Sure, but every ship we saw built after 2370 was built to run several times faster than that, indefinitely -- and THIS is taking place in 2387! You can really hammer that travel time down if you don't tie yourself down to stats that are a quarter-century out of date (just because we have better stats from back then).

And the shorter the trip, the higher your evac capacity. The Tech Manual capacity estimates were for a two-day round trip, which means you need sleeping facilities, you need food, you need sanitation, you need a place for people to stretch their legs.

But if you're only keeping people aboard for one hour instead of two days (which seems very realistic even without any large advances in tech, just following whatever's the equivalent of Moore's Law for warp engines), you can pack 'em in standing-room-only, fill the cargo bays, the corridors, cetacean ops, everything -- and take two, three, maybe five times as many refugees as the ship's rated maximum. Life support may be strained, and it will be very unpleasant for everyone... but it'll work, and you have the entire hour-long trip home to replenish your air (and clean up any messes from kids who couldn't hold it for an hour).

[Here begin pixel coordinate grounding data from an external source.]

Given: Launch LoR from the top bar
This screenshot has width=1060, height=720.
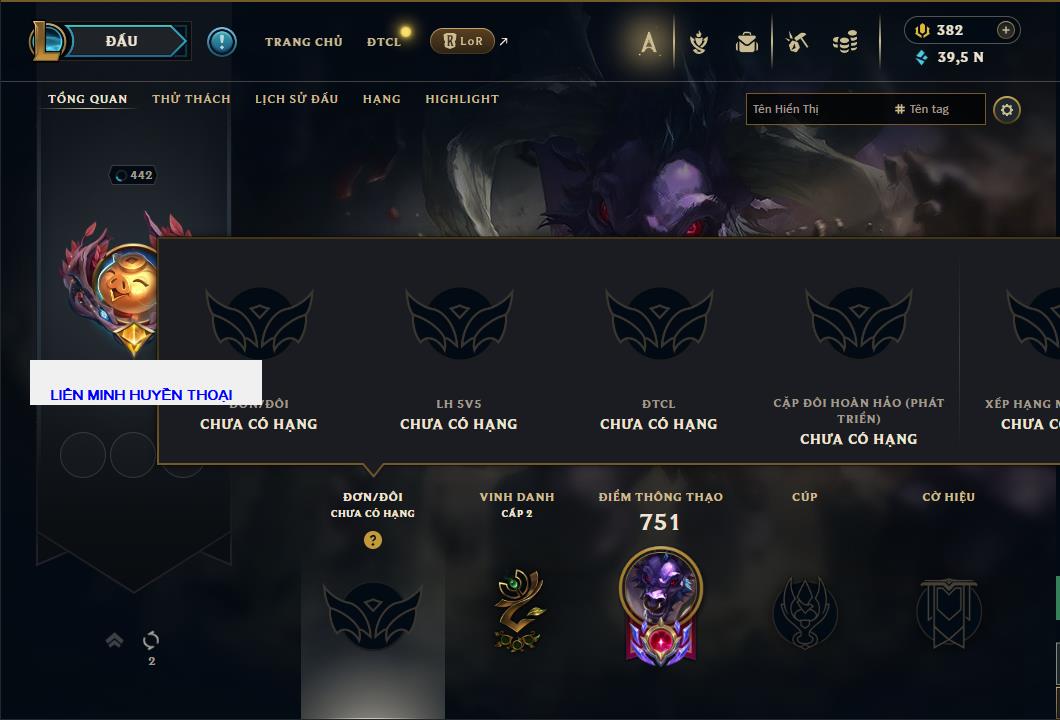Looking at the screenshot, I should 462,41.
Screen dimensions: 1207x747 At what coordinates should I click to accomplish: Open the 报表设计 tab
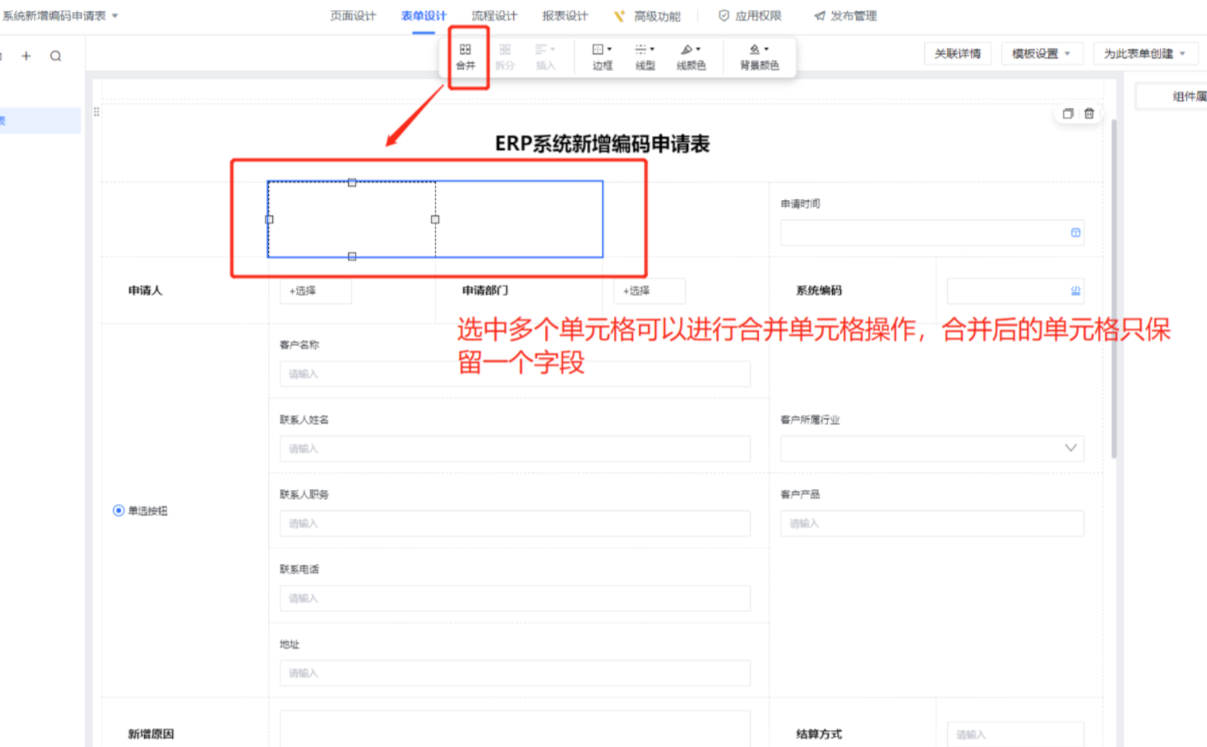(565, 16)
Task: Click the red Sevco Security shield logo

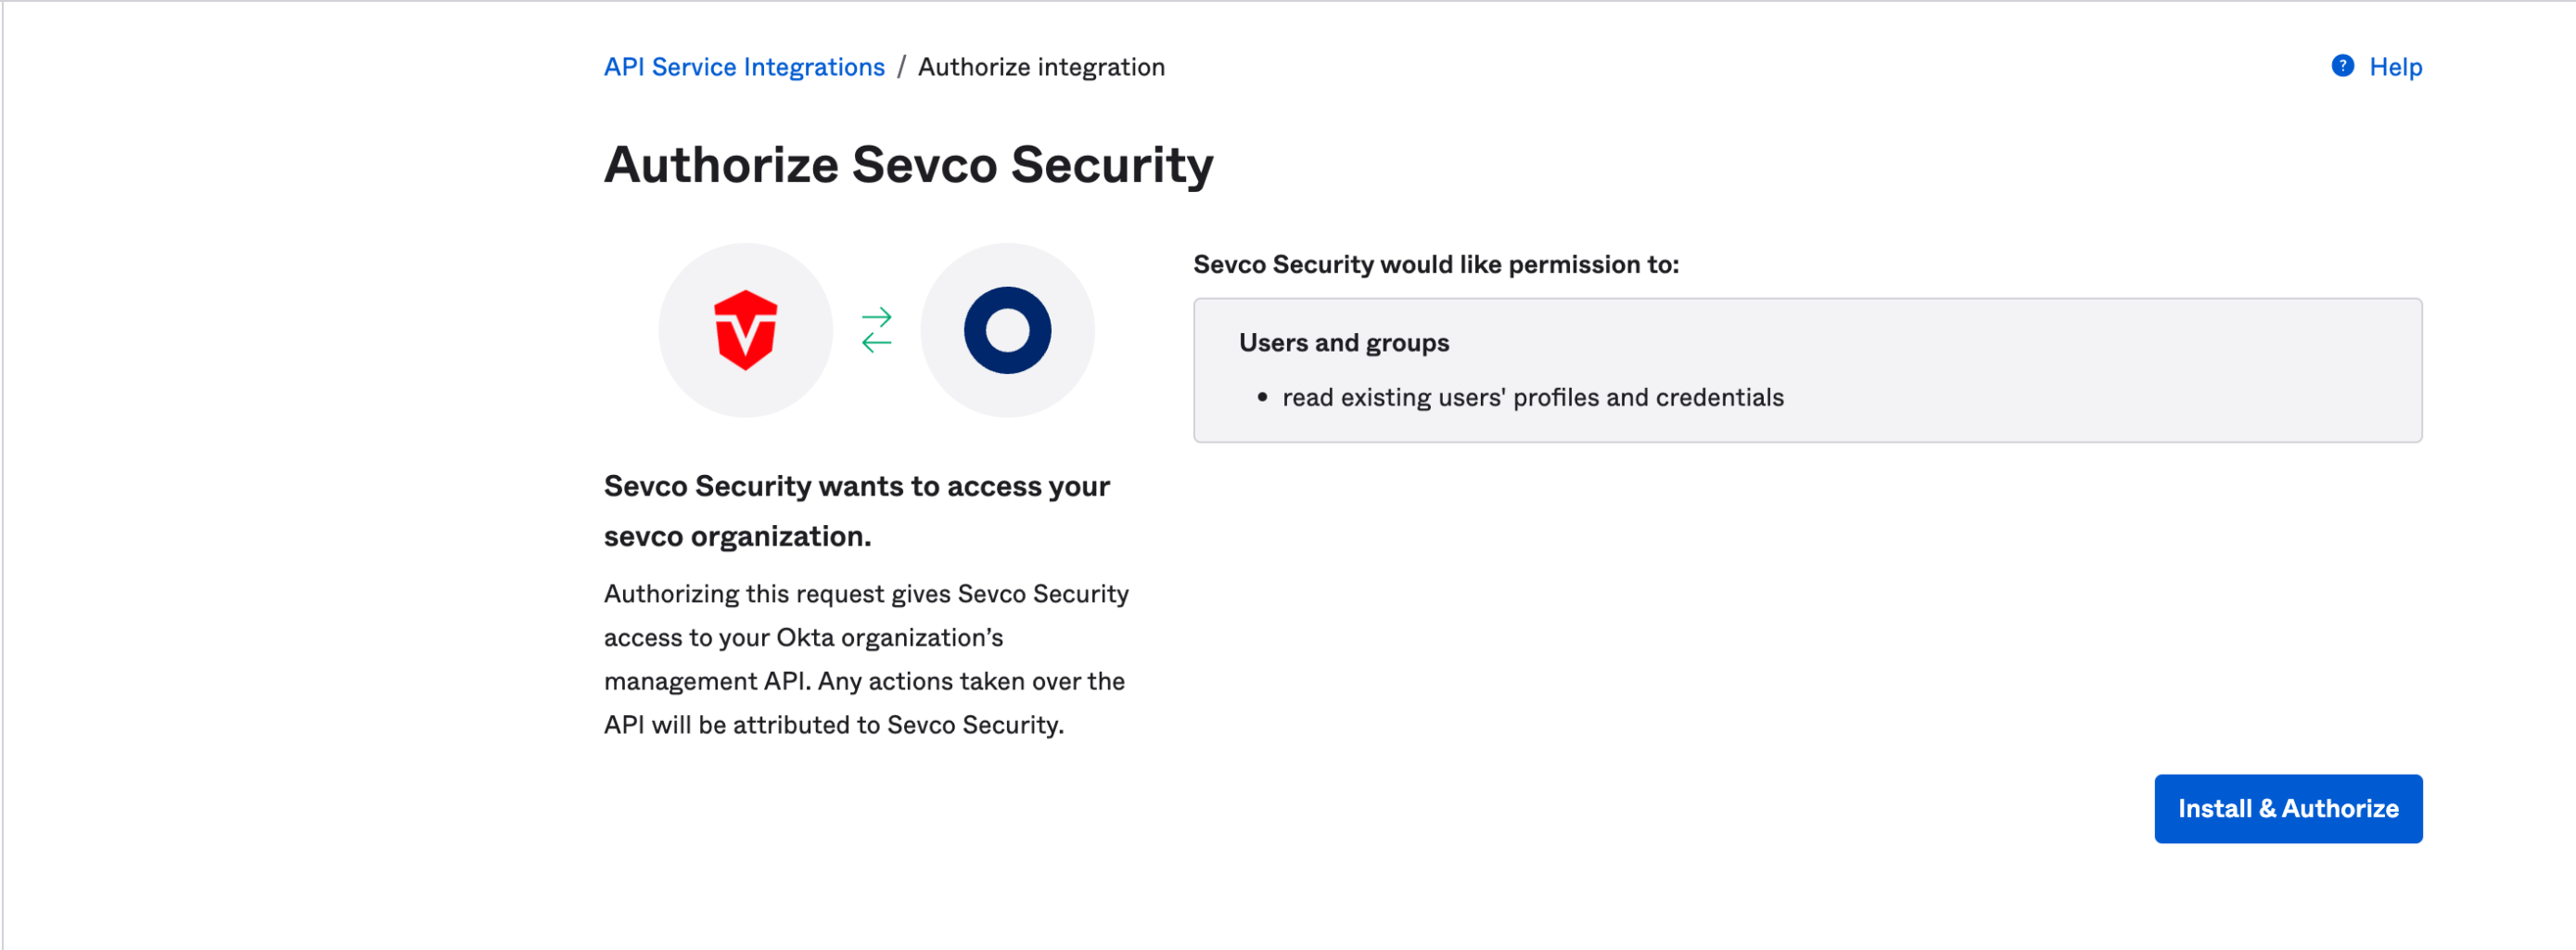Action: tap(745, 330)
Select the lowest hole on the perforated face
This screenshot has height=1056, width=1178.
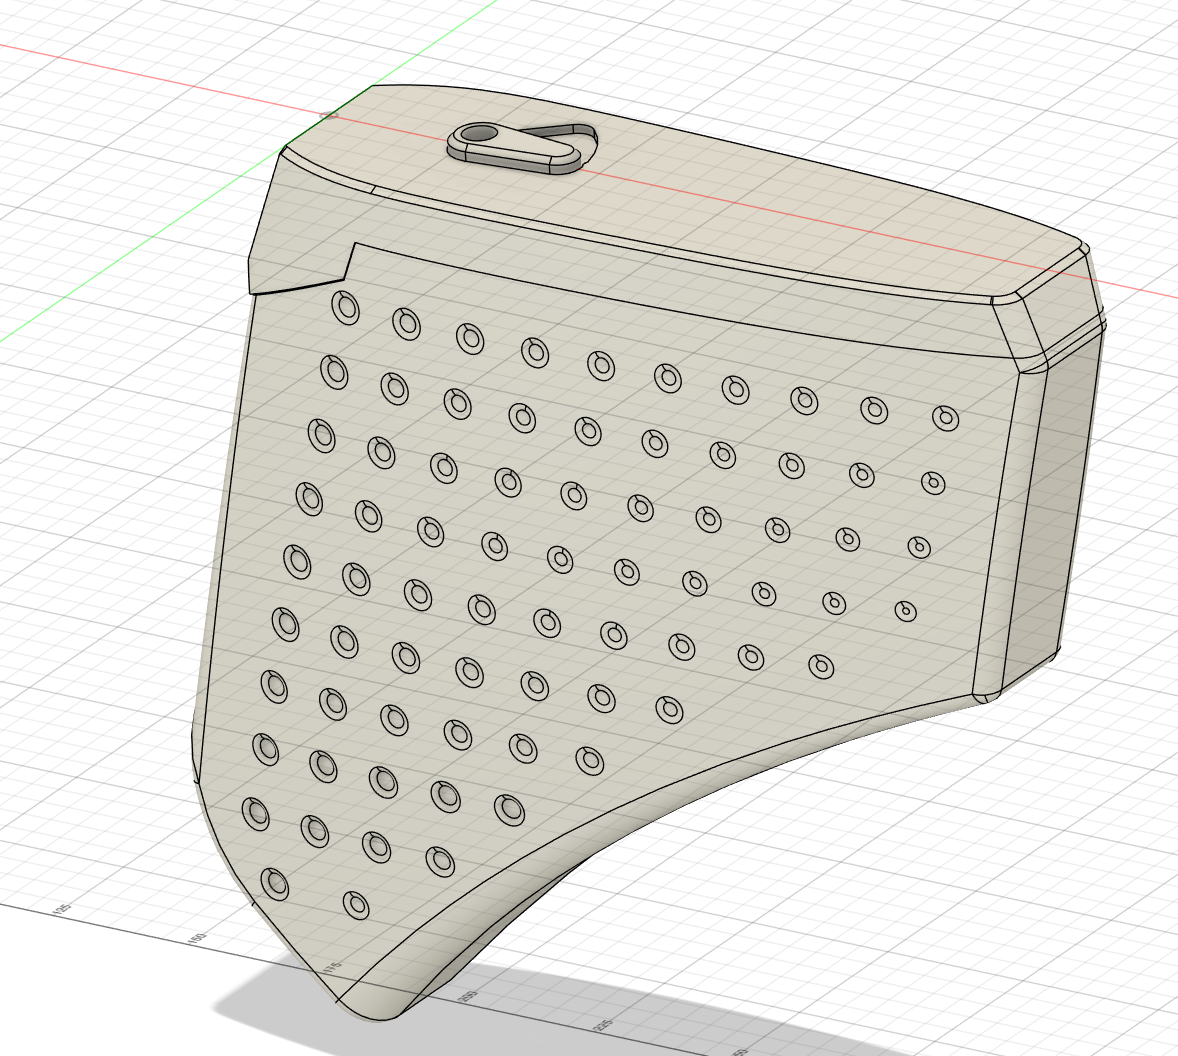point(356,905)
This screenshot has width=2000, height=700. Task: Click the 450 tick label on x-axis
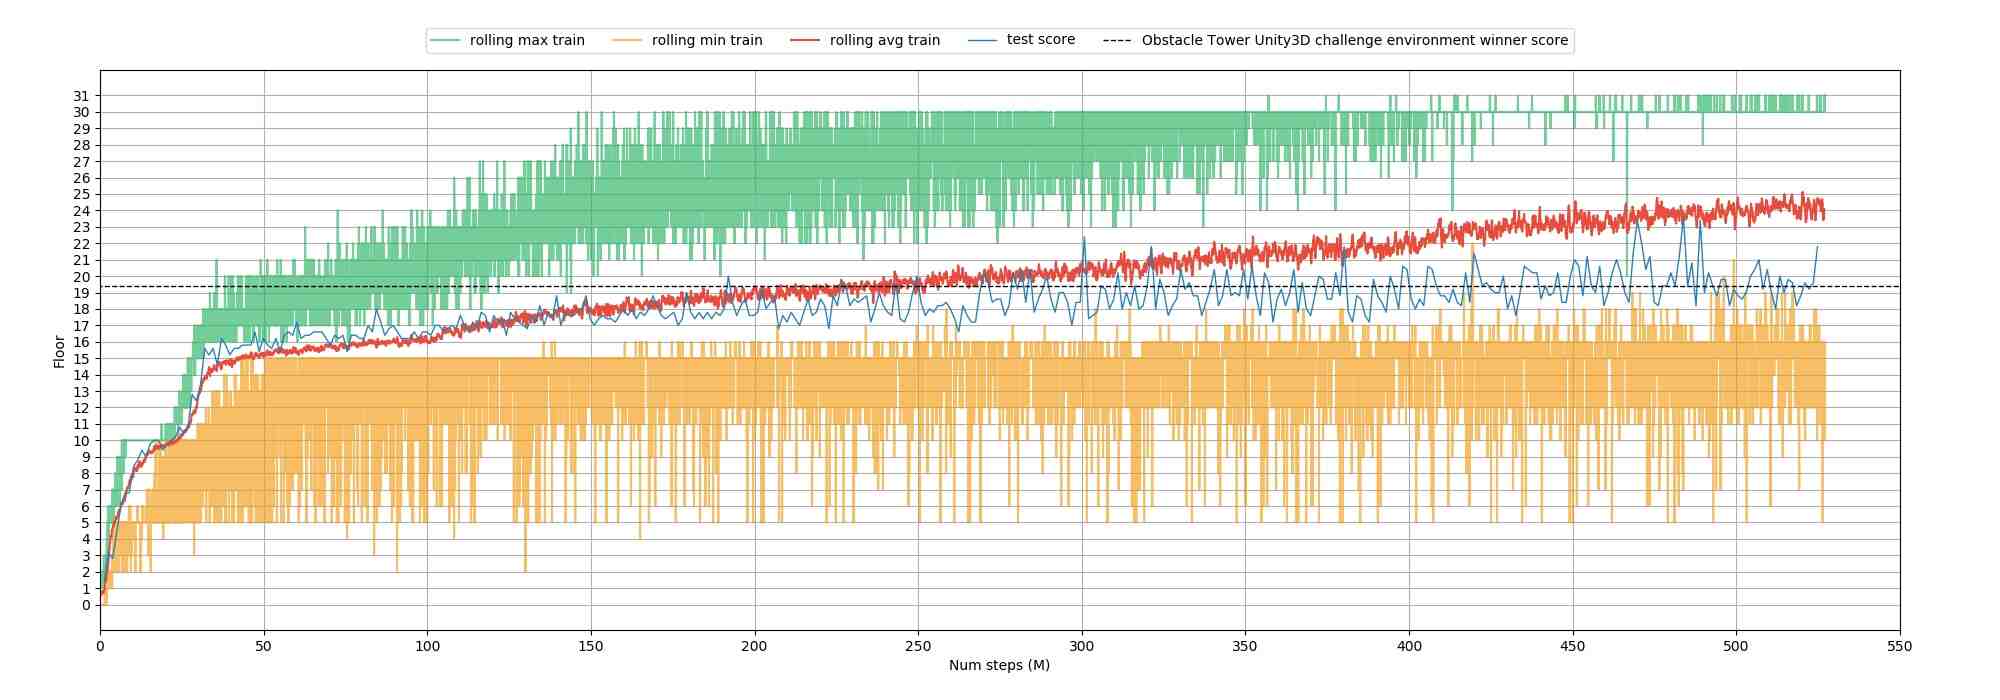pos(1573,646)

Again: there is zero chance that the Federation has never had to deal with a planetary evacuation of a large planet before. They will have support ships for this. The fact we don't have stats for them doesn't mean they don't exist. (It just means we can't make cards of them!) The people making the show have the canonical authority to wave them into existence, and that's not even cheating.

So my math looks like this:

Romulus and Remus have a combined population of 4 billion. 10% of those are rescued by personal transports that leave Romulus and don't return to help out more.

We're at 3.6 billion remaining. An armada consisting of the Federation military, the Romulan military, portions of the Klingon military, many Federation civilian ships conscripted into service (the capacity on those cargo ships!! the mothballed troop transports!!), every Romulan civilian spaceship that's remotely spaceworthy anywhere in the quadrant (except personal yachts), and a smattering of ships from minor powers (Tholia, Breen, Ferenginar) comes to rescue them. All told, there are some 15,000 starships here. Given what we saw during the Dominion War, and given a decade to rebuild after the War, this is plausible.

However, since most of those ships aren't Galaxy-class or similar dreadnoughts, and many of them are MUCH smaller than dreadnoughts, this giant force is only equivalent to about 7,500 dreadnoughts. Many of them are stuck in support roles of various kinds, because this is a logistical nightmare. Our effective force is equivalent to 7,000 dreadnoughts.

The average dreadnought (or collection of ships equal to one dreadnought), when absolutely pressed to the wall, can support 25,000 evacuees, standing room only. With help from support ships, it can load 6,250 people per hour, so it's a 4-hour loading time.

It needs to drop them off on a planet one light-year away. While the fastest ships in the fleet can sustain speeds of Warp 9.9999+ (now called Warp 13), the average maximum sustainable speed, in these enlightened times, is Warp 9.975 -- something even 15-year-old midrange explorers like the Intrepid could manage. Ignoring online warp speed calculators -- which are rubbish because the warp scale, canonically, doesn't actually make sense -- we can reasonably assert, with canonical support, that this is equivalent to 9700 times faster than light. The round trip takes 108 minutes for the average ship in our ragtag fleet.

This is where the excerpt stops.